**Task requirements:**
Reproduce the entries from the line containing "Task: Click the Special" through the line containing "This screenshot has width=1204, height=1003.", changing "Select" to "Choose" and leaving everything else untouched.

**Input rows:**
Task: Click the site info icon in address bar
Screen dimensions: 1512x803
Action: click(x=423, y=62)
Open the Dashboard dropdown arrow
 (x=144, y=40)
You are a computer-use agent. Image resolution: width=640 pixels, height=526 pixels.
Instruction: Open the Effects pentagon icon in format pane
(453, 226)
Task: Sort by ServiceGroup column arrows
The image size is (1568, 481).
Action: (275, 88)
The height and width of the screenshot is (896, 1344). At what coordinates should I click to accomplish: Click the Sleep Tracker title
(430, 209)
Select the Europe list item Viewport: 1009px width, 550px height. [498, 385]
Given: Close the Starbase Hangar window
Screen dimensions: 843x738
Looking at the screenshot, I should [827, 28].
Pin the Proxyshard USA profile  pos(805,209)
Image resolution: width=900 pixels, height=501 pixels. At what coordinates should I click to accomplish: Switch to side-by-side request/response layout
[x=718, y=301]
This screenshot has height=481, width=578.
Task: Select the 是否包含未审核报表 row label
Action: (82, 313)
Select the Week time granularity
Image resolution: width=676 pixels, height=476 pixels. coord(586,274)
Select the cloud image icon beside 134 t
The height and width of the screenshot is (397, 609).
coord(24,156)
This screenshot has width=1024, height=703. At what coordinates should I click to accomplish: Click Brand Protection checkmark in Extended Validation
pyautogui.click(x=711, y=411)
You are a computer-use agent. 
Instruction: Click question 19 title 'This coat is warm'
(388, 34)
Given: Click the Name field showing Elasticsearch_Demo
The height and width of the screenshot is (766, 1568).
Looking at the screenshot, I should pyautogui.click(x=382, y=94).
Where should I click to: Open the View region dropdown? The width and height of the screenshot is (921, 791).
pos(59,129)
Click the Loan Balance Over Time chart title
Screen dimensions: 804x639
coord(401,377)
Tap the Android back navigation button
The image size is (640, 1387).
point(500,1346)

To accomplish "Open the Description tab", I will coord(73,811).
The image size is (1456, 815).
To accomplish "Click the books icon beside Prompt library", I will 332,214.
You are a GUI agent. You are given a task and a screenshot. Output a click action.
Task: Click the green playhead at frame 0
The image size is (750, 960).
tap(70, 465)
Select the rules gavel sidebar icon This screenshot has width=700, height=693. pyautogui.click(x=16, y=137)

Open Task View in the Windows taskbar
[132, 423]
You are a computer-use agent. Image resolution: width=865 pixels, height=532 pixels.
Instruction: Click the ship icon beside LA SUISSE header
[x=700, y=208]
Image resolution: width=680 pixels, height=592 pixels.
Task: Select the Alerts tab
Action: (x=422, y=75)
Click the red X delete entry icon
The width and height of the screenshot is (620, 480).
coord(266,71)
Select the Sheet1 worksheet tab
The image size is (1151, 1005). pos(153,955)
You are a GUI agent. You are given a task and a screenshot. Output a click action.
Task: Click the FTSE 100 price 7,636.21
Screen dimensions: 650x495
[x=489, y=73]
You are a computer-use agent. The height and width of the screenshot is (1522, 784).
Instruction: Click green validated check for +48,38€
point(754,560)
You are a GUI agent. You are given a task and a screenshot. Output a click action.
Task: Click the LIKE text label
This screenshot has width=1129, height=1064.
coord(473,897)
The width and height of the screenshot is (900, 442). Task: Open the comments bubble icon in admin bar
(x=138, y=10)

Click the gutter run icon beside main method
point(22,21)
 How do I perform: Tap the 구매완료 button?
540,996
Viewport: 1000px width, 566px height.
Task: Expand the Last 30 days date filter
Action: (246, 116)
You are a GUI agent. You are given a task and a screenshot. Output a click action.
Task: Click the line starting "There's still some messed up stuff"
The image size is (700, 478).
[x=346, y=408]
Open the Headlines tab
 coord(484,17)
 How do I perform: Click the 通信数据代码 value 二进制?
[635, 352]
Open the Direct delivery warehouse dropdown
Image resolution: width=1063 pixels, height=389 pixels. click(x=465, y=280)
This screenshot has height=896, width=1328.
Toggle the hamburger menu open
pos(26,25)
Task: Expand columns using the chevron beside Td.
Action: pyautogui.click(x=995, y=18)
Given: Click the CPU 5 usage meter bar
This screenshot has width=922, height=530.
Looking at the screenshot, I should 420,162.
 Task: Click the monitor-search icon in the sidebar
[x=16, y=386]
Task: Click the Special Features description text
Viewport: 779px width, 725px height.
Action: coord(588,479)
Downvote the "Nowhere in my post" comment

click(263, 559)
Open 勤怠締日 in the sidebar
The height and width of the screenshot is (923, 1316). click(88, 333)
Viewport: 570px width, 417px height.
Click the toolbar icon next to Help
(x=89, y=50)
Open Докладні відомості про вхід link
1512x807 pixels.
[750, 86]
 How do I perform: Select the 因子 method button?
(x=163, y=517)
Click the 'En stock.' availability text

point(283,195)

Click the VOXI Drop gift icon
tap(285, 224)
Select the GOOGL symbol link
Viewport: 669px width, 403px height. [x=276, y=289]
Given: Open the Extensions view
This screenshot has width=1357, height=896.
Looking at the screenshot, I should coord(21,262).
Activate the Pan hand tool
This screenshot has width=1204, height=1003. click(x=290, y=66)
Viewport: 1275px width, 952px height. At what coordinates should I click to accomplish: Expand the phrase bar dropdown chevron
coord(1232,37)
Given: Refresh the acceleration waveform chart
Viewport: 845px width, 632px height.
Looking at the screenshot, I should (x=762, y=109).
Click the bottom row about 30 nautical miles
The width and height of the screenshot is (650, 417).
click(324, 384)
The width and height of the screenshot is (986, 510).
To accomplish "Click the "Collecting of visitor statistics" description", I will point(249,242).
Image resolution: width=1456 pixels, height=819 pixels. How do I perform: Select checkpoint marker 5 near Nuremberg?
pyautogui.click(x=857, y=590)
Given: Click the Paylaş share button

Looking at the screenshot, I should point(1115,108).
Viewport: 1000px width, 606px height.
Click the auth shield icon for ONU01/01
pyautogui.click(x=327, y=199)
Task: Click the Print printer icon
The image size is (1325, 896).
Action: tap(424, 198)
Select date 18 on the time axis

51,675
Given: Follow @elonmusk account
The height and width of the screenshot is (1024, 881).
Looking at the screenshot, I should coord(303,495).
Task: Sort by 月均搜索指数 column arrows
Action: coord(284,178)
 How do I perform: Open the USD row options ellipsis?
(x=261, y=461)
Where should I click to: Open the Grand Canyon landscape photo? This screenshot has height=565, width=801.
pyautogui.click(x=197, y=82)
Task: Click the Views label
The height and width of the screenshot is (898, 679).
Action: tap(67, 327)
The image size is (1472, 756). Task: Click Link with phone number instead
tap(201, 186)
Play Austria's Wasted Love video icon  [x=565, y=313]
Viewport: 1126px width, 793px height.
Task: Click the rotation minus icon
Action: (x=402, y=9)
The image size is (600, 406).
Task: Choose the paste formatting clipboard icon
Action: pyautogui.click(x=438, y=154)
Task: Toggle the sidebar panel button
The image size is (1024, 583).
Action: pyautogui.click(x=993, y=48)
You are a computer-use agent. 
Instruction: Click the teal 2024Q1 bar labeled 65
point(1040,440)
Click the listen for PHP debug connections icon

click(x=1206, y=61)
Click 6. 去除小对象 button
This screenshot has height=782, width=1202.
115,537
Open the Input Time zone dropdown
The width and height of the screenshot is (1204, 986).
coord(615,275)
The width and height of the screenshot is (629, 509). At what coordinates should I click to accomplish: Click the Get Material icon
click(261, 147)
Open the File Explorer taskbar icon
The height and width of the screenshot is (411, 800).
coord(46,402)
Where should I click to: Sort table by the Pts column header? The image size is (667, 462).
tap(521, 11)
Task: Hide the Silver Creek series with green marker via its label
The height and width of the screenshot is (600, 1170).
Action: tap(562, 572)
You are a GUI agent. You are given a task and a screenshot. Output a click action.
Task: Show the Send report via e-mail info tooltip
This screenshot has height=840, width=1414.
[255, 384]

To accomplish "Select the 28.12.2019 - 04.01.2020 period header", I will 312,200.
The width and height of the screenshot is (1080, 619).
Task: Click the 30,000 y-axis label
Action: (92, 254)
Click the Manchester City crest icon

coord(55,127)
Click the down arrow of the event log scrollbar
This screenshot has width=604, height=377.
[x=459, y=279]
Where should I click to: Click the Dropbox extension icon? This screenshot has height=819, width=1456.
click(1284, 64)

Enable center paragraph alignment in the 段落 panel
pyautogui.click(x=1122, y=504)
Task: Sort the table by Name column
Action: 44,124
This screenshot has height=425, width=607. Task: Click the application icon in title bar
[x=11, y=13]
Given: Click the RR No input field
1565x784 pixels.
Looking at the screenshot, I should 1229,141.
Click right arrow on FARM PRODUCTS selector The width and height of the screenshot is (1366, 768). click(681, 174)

**Result of the exercise:**
Task: Click the Special Features description text
Viewport: 779px width, 725px height.
Action: coord(588,479)
Downvote the "Nowhere in my post" comment

click(263, 559)
Open 勤怠締日 in the sidebar
The height and width of the screenshot is (923, 1316). click(88, 333)
Viewport: 570px width, 417px height.
Click the toolbar icon next to Help
(x=89, y=50)
Open Докладні відомості про вхід link
1512x807 pixels.
[750, 86]
 How do I perform: Choose the 因子 method button?
(x=163, y=517)
Click the 'En stock.' availability text

point(283,195)

Click the VOXI Drop gift icon
tap(285, 224)
Choose the GOOGL symbol link
Viewport: 669px width, 403px height. [x=276, y=289]
Given: Open the Extensions view
This screenshot has width=1357, height=896.
Looking at the screenshot, I should coord(21,262).
Activate the Pan hand tool
This screenshot has width=1204, height=1003. click(x=290, y=66)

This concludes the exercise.